È in corso una battaglia feroce, di grande importanza per le milizie del Fronte al Nusra (ala siriana di al Qaeda) e dell’Esercito libero siriano (il braccio armato della Coalizione Nazionale dell’opposizione). Tra i caduti ci sono anche tre parenti del presidente Bashar Assad, tra cui il cugino, Hilal al Assad, capo della Difesa Civile, la forza paramilitare a sostegno delle forze armate governative. Obiettivo dell’offensiva è quello di creare una testa di ponte in una zona strategica, in grado di dare all’opposizione un passaggio sicuro per i rifornimenti di armi ed equipaggiamenti, e di compensare la perdita del controllo della frontiera tra Libano e Siria.

Essenziale in questa fase è il sostegno di Ankara che ha fatto capire le sue intenzioni qualche giorno fa abbattendo un Mig siriano. Il premier turco Erdogan, anche per ragioni elettorali, ha deciso di intervenire nel conflitto, per ora con un forte appoggio dalle retrovie, perchè ha compreso che Assad non è così debole e isolato come credeva sino ad un anno fa. E lo ha fatto rompendo l’accordo non dichiarato di non trasformare la Turchia in una base di lancio base per l’opposizione sirian armata.

Assad ha avuto il torto di sottovalutare le mosse di uno dei suoi più accaniti nemici. Al Nusra e l’Esl stanno facendo progressi e hanno costretto l’Esercito governativo ad inviare a Kasab truppe fresche e ben addestrate per respingere l’assalto. È questo il secondo obiettivo dell’offensiva: obbligare Damasco a concentrare parte delle sue forze nella provincia di Latakiya.

Così l’Esercito governativo avrà meno uomini da impiegare nel sud del Paese dove al Nusra, l’Esl e una cinquantina di gruppi islamisti si sono uniti in una nuova alleanza militare e, grazie alle armi e munizioni (pagate dai sauditi) che entrano dalla Giordania, sono pronti a lanciare un attacco verso Damasco, che dista meno di 100 chilometri. Hanno già preso il controllo di Quneitra e di altre località nelle alture del Golan occupate da Israele.

Non è noto se alla battaglia di Kasab stiano partecipando, dalla parte di Damasco, anche combattenti sciiti di Hezbollah e dalla brigata Abbas, che hanno giocato un ruolo importante nelle battaglie di Quseir e Yabroud e per il controllo del monte Qalamoun. È prevedibile un loro impiego se le cose peggiorano: ora servono a sud e alla frontiera libanese.

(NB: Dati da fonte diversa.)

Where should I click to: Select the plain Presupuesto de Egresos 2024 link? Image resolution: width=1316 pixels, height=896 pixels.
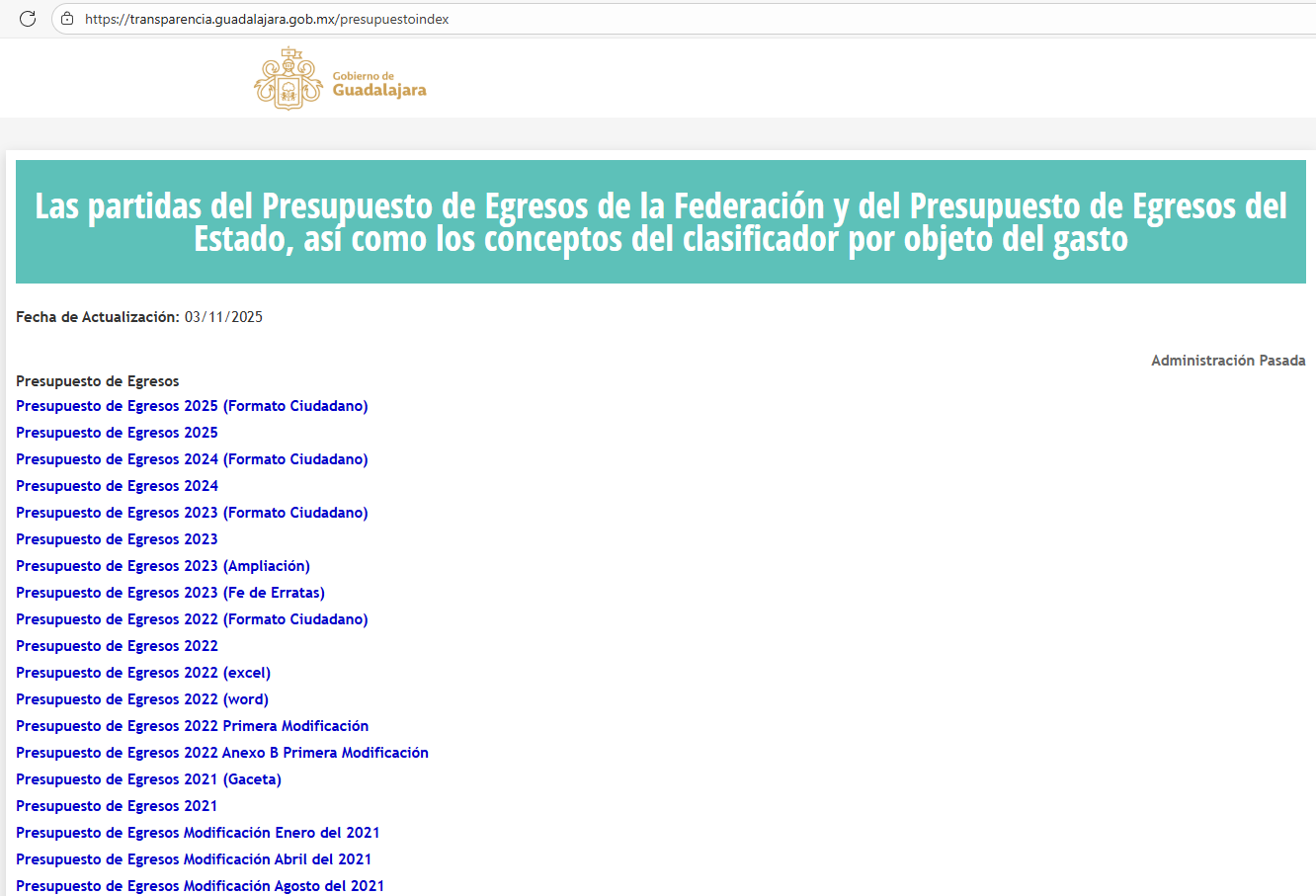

L’opposizione e suoi numerosi sponsor regionali e occidentali puntano a sfiancare l’Esercito governativo che ha retto all’urto delle forze ribelli ma ha perduto sino ad oggi 30 mila soldati (altre migliaia sono rimasti feriti gravemente). Perdite che l’Esercito pensa di colmare con la leva di 20mila giovani (ancora nelle scuole) nei prossimi tre anni. Un costo sociale enorme per una popolazione sfinita da tre anni di combattimenti, attentati jihadisti, stragi a sfondo religioso, bombardamenti.

Un bagno di sangue che ha fatto oltre 140mila morti e costretto milioni di siriani ad abbandonare le loro case. Senza dimenticare l’economia ferma e l’inflazione alle stelle. Su questa fragilità di Damasco giocano Usa e l’Arabia saudita – a breve un summit tra Obama e re Abdallah – per far crollare Bashar Assad destinato ad essere sempre più dipendente dall’aiuto economico e militare dell’Iran e della Russia.